In Boston in 1919, a vat holding two million gallons of molasses collapsed, sending a giant wave of the sticky stuff through the North End, killing 21 people, injuring 150, destroying buildings, overturning train cars and ruining livelihoods.
From that, the people of Boston learned something — molasses is a nice thing you don’t think a lot about until it comes crashing down your street.
What does that have to do with fireworks?
That goes to the other thing Boston learned — once the molasses is out of the vat, there wasn’t one human thing that could be done to put it back in. Mainers are learning the same thing about fireworks since their sale and use became legal in the state in January. It is almost pointless to try to keep them under control in a lot of smaller towns.
When there was first talk of lifting the fireworks ban, most of the concern was about safety. As anyone can tell you who has lived in New Hampshire — the one New England state that until this year allowed fireworks use — sure, there’s the occasional blown off hand or burned-down garage, but the real issue is noise.
And no, people don’t wait until it’s dark to set them off. That fireworks are pretty isn’t the appeal. The joy of fireworks is that they blow up and go bang.

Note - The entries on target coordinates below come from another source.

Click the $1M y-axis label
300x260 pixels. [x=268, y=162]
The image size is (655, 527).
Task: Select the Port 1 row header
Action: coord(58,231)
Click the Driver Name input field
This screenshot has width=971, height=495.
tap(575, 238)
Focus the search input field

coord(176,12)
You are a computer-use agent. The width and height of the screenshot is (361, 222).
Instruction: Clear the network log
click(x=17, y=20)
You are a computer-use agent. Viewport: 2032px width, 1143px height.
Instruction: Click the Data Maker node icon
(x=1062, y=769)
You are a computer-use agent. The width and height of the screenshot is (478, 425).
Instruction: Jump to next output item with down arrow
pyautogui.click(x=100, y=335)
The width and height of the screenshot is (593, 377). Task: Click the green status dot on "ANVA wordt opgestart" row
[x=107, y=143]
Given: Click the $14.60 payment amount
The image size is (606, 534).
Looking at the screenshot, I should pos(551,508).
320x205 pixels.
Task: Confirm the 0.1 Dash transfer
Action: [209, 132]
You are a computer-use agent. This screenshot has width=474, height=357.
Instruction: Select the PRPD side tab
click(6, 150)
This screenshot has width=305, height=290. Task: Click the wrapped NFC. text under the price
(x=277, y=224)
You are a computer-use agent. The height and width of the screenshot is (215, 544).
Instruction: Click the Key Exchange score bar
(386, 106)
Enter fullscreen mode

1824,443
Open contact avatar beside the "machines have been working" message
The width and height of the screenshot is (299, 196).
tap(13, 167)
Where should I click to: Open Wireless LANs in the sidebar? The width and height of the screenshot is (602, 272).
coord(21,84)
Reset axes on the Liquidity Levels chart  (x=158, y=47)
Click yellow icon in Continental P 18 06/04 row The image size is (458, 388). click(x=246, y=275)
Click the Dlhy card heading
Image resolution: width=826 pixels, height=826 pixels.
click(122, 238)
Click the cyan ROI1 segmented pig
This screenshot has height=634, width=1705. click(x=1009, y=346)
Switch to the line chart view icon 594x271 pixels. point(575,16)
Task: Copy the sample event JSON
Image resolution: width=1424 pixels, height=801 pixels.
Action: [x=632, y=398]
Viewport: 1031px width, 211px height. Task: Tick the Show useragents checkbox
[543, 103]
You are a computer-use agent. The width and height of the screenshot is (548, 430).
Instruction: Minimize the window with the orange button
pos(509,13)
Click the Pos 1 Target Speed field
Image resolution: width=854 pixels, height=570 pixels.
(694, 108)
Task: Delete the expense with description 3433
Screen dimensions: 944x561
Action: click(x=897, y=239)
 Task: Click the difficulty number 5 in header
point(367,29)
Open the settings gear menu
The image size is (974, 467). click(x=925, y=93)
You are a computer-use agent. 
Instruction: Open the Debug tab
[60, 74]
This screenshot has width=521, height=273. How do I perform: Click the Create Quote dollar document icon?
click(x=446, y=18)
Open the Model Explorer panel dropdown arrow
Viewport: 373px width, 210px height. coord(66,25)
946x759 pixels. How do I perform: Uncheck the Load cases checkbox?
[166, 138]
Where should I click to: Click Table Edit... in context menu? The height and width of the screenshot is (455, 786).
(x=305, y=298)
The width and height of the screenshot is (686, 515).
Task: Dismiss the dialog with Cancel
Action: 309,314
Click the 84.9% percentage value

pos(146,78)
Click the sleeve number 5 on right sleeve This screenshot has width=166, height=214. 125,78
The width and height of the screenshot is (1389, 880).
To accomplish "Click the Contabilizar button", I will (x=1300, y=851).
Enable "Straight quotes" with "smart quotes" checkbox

In a largely rural state that means pets and livestock are affected. People who think it’s fun to throw fireworks into a lake don’t take into account things like the protected loon population. They certainly don’t take into account that some people expect peace and quiet when they’re in paradise.
Since January, several communities have enacted fireworks bans or other restrictions, including Augusta, Waterville, Farmingdale, Gardiner, Hallowell, Unity, Wayne and Winthrop. Most of those communities have police forces that can enforce the restrictions.
Many towns, including Chelsea, Belgrade, Litchfield and a host of others, have briefly considered, then rejected, restrictions. It’s just too hard.
Some communities are still struggling with what to do.
Winslow’s Town Council last week tabled an ordinance because there are still “too many questions.” Winslow is home to one of the fireworks stores that opened this year.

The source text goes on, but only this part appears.